I need to remove POBLACION and everything that goes after it, so in the first case, I would need to remove POBLACION ARTURO PRAT.

Is this possible in Stata?

Daniel.
Tags: None

Nick Cox

Join Date: Mar 2014
Posts: 35446

10 Nov 2022, 11:40

Code:

clear 
input str46 tochange
"CALLE CONCHA Y TORO 120 POBLACION ARTURO PRAT"
"PASAJE ACHAO, POBLACION LA LAGUNA"
"VICENTE REYES 889 POBLACION PATRONA DE CHILE"
end 

gen toget = trim(substr(tochange, 1, strpos(tochange, "POBLACION") - 1)) 

list toget 

     +-------------------------+
     |                   toget |
     |-------------------------|
  1. | CALLE CONCHA Y TORO 120 |
  2. |           PASAJE ACHAO, |
  3. |       VICENTE REYES 889 |
     +-------------------------+

Comment

Daniel Perez Parra

Join Date: Jul 2021
Posts: 63

10 Nov 2022, 14:19

Originally posted by Nick Cox View Post

Code:

clear
input str46 tochange
"CALLE CONCHA Y TORO 120 POBLACION ARTURO PRAT"
"PASAJE ACHAO, POBLACION LA LAGUNA"
"VICENTE REYES 889 POBLACION PATRONA DE CHILE"
end

gen toget = trim(substr(tochange, 1, strpos(tochange, "POBLACION") - 1))

list toget

+-------------------------+
| toget |
|-------------------------|
1. | CALLE CONCHA Y TORO 120 |
2. | PASAJE ACHAO, |
3. | VICENTE REYES 889 |
+-------------------------+

Thank you Nick. Is there a way to do it without having to generate another variable? Just curiosity.

Daniel.

Comment

Nick Cox

Join Date: Mar 2014

Posts: 35446
#4

10 Nov 2022, 17:11

You can use replace — with the danger that you get it wrong or change your mind.
1 like
Comment
Daniel Perez Parra

Join Date: Jul 2021

Posts: 63
#5

11 Nov 2022, 02:34

Originally posted by Nick Cox View Post

You can use replace — with the danger that you get it wrong or change your mind.

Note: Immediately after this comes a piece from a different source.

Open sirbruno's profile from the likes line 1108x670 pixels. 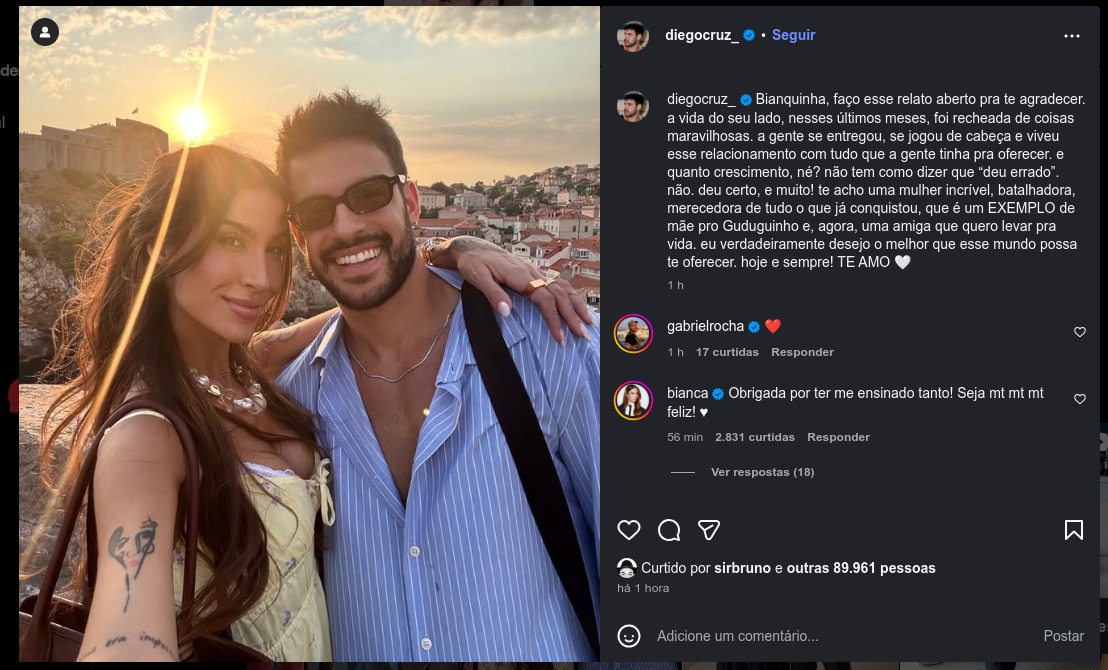pos(743,568)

Thank you Nick, as helpful as always.
Comment
Daniel Perez Parra

Join Date: Jul 2021

Posts: 63
#6

11 Nov 2022, 12:32

Originally posted by Nick Cox View Post

You can use replace — with the danger that you get it wrong or change your mind.

I have tried to add replace since I have just discovered that there are also other population units like "Villa" that should be removed in the same way we did with Poblacion. But it removes all the observations of address, probably because I don't understand quite well the logic behind the command.

Code:

replace address=trim(substr(address, 1, strpos(address, ", POBLACION") -1)) replace address=trim(substr(address, 1, strpos(address, "SECTOR") -1)) replace address=trim(substr(address, 1, strpos(address, "VILLA") -1))

Daniel.
Comment
Nick Cox

Join Date: Mar 2014

Posts: 35446
#7

11 Nov 2022, 13:28

Indeed. If a string is not found, then strpos() returns 0 so you need to make the replacement conditional on a positive result.

See

Code:

help strpos()
1 like
Comment

Hemanshu Kumar

Join Date: Mar 2015
Posts: 1326

12 Nov 2022, 04:15

Some alternative code using regular expressions:

Code:

clear 
input str46 tochange
"CALLE CONCHA Y TORO 120 POBLACION ARTURO PRAT"
"PASAJE ACHAO, POBLACION LA LAGUNA"
"VICENTE REYES 889 POBLACION PATRONA DE CHILE"
"MI VILLA NUMERO 990 EN CHILE"
"PASAJE ACHAO, LA LAGUNA"
"PASAJE SECTOR ACHAO, LA LAGUNA"
end 

gen toget = ustrregexra(tochange,"\s(POBLACION|VILLA|SECTOR)\s.+$","")

so that you get:

Code:

. li, noobs sep(0)
  +-------------------------------------------------------------------------+
  |                                      tochange                     toget |
  |-------------------------------------------------------------------------|
  | CALLE CONCHA Y TORO 120 POBLACION ARTURO PRAT   CALLE CONCHA Y TORO 120 |
  |             PASAJE ACHAO, POBLACION LA LAGUNA             PASAJE ACHAO, |
  |  VICENTE REYES 889 POBLACION PATRONA DE CHILE         VICENTE REYES 889 |
  |                  MI VILLA NUMERO 990 EN CHILE                        MI |
  |                       PASAJE ACHAO, LA LAGUNA   PASAJE ACHAO, LA LAGUNA |
  |                PASAJE SECTOR ACHAO, LA LAGUNA                    PASAJE |
  +-------------------------------------------------------------------------+

Last edited by Hemanshu Kumar; 12 Nov 2022, 04:18.

Comment

Nick Cox

Join Date: Mar 2014

Posts: 35446
#9

12 Nov 2022, 04:35

Regular expressions are serious players here. For those who find them intimidating or awkward, other functions remain possible.

Code:

gen where = 0 foreach w in POBLACION VILLA SECTOR { replace where = strpos(tochange, "`w'") } gen toget = cond(where > 0, substr(tochange, 1, where - 1), tochange)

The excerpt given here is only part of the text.